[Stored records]
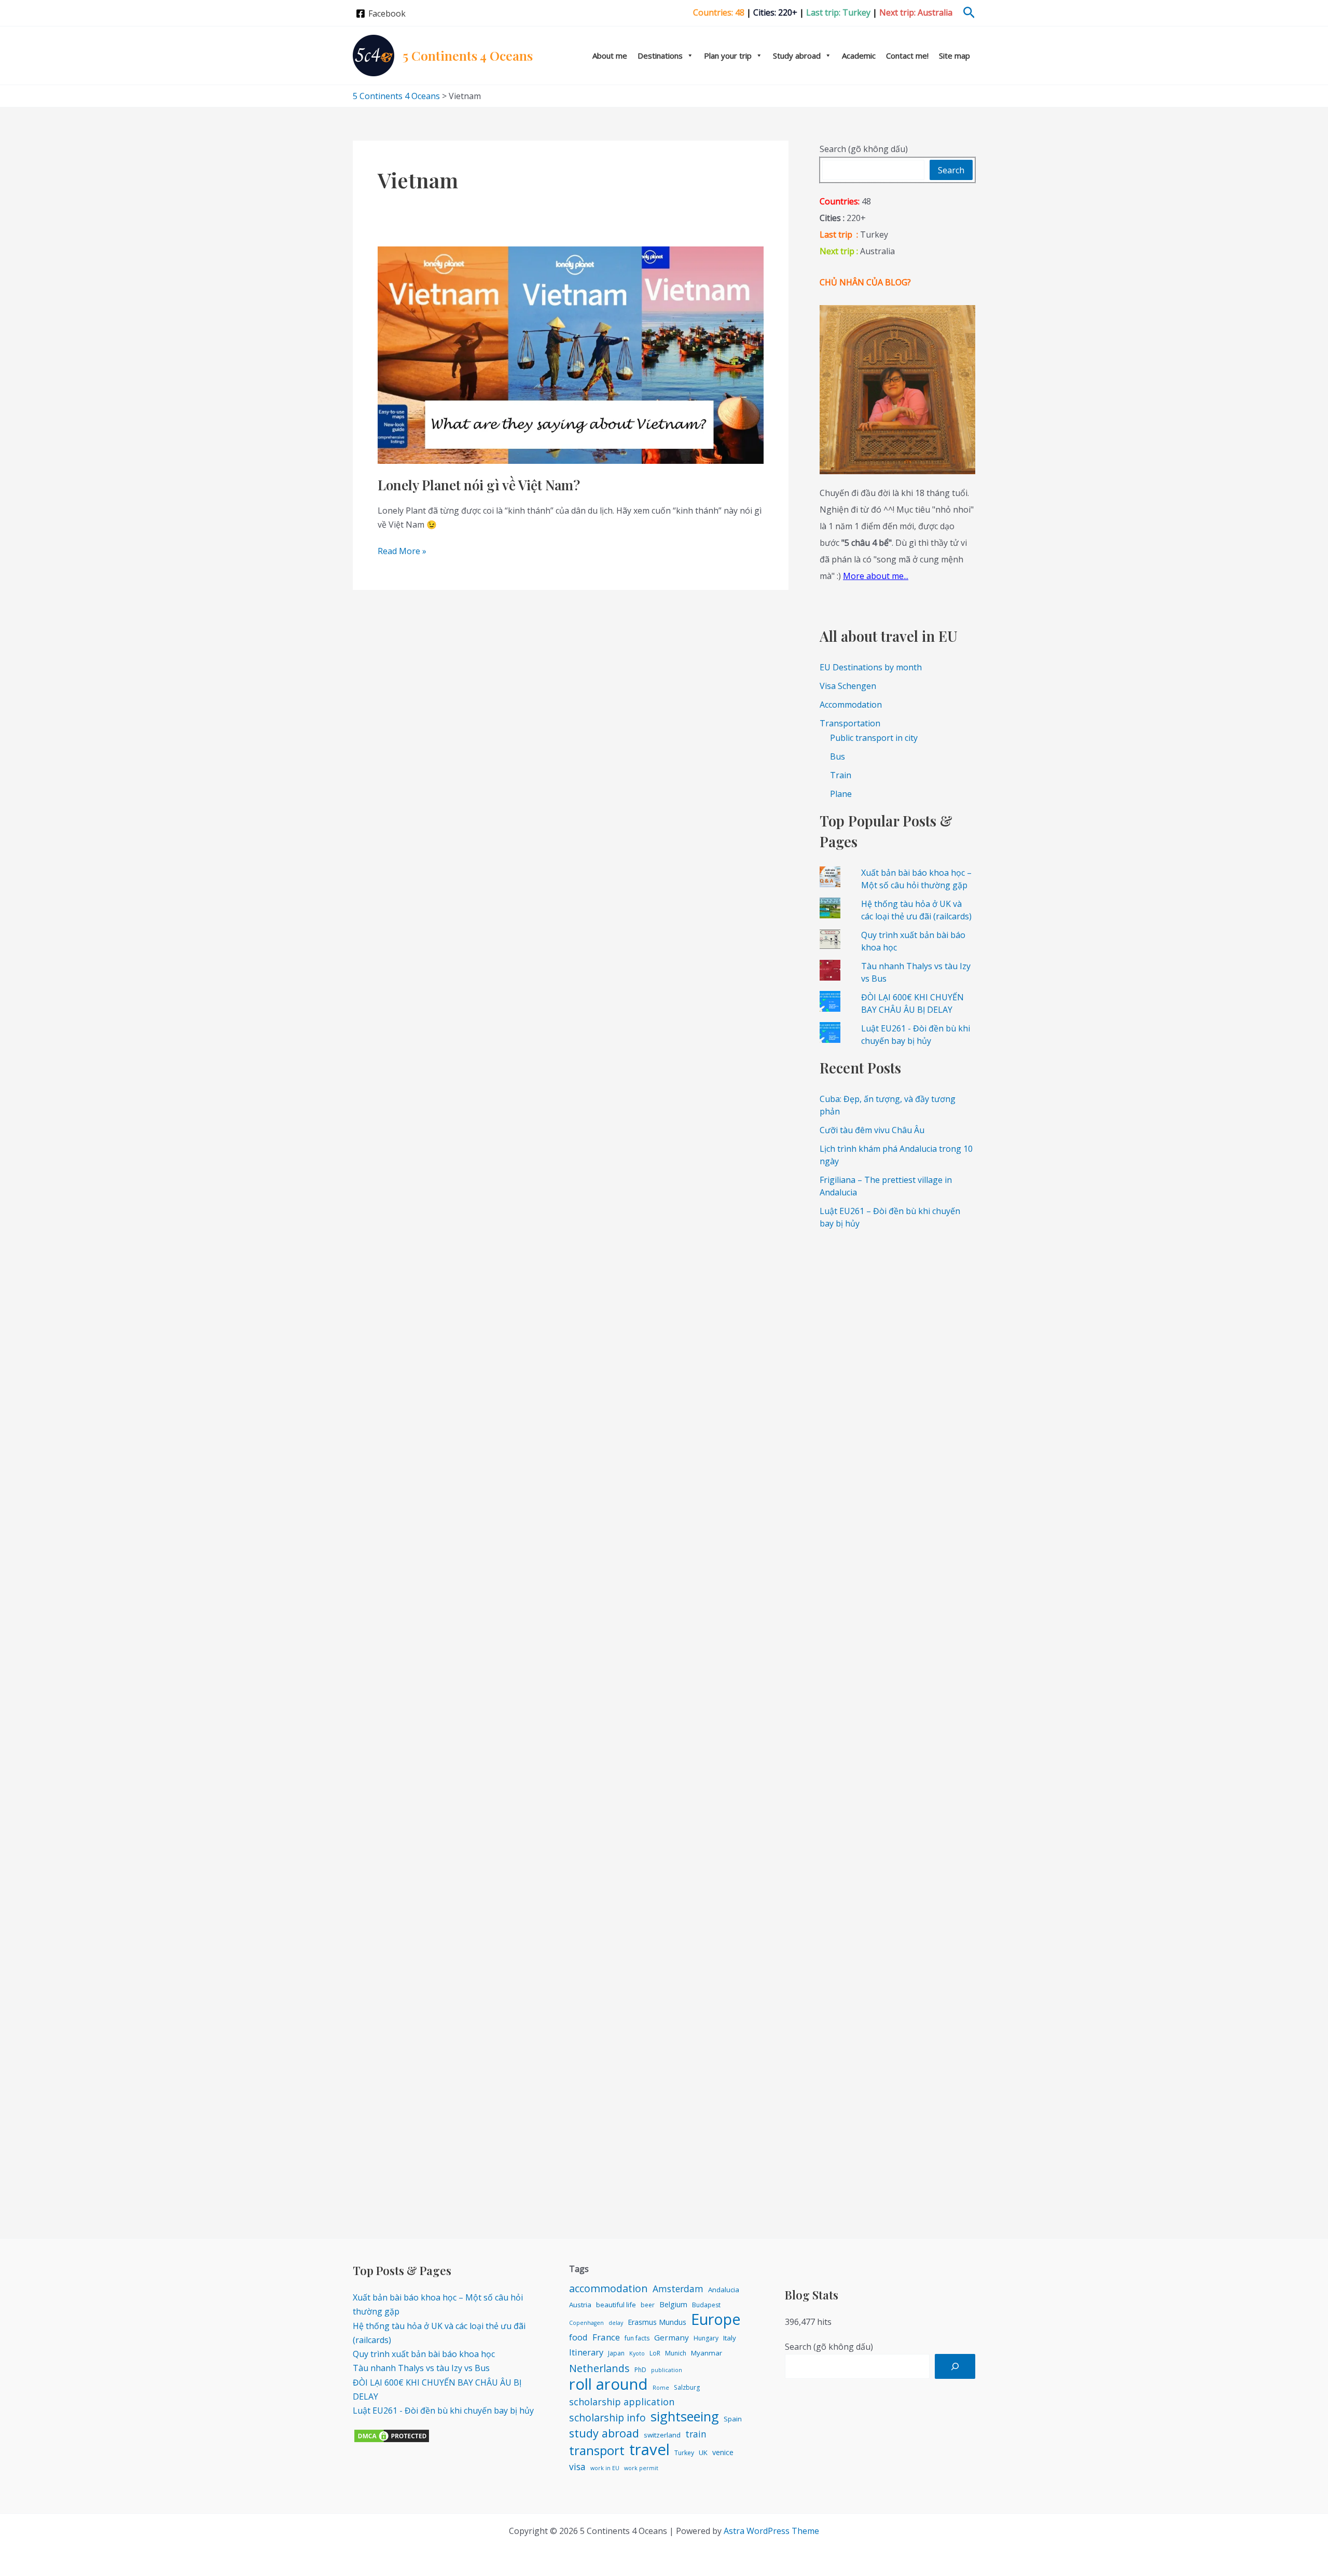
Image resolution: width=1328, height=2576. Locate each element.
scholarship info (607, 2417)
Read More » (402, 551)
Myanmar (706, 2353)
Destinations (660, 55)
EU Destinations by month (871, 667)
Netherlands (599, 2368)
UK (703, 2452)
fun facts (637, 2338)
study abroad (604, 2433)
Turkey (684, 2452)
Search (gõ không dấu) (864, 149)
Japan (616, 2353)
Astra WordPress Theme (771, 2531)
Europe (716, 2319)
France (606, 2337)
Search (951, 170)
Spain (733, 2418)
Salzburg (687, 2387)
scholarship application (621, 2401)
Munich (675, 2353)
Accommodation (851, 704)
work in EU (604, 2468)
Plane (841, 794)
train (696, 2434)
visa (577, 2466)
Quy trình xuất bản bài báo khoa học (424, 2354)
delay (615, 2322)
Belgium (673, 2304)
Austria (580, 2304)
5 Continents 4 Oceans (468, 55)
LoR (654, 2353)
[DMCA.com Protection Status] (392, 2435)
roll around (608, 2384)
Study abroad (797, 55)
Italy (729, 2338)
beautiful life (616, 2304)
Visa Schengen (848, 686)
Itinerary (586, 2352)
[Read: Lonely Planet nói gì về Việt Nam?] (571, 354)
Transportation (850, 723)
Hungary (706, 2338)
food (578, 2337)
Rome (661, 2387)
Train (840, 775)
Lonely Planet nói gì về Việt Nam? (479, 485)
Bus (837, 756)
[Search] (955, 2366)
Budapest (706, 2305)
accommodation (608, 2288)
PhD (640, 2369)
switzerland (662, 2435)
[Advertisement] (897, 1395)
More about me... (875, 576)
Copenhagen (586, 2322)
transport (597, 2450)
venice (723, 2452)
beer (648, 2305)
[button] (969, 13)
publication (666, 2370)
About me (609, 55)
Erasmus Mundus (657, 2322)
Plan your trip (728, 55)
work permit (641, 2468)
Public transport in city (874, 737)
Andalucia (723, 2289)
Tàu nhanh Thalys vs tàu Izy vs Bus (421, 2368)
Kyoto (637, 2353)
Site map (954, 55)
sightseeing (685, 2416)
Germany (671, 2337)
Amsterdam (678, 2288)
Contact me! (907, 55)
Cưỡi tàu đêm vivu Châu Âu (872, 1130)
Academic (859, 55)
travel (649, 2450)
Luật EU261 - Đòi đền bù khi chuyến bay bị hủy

> What you should do: Could you return exactly the lines above from the line with "[DMCA.com Protection Status] (392, 2435)" to the line with "Bus (837, 756)", both included, and nothing else?

> Solution for this exercise:
[DMCA.com Protection Status] (392, 2435)
roll around (608, 2384)
Study abroad (797, 55)
Italy (729, 2338)
beautiful life (616, 2304)
Visa Schengen (848, 686)
Itinerary (586, 2352)
[Read: Lonely Planet nói gì về Việt Nam?] (571, 354)
Transportation (850, 723)
Hungary (706, 2338)
food (578, 2337)
Rome (661, 2387)
Train (840, 775)
Lonely Planet nói gì về Việt Nam? (479, 485)
Bus (837, 756)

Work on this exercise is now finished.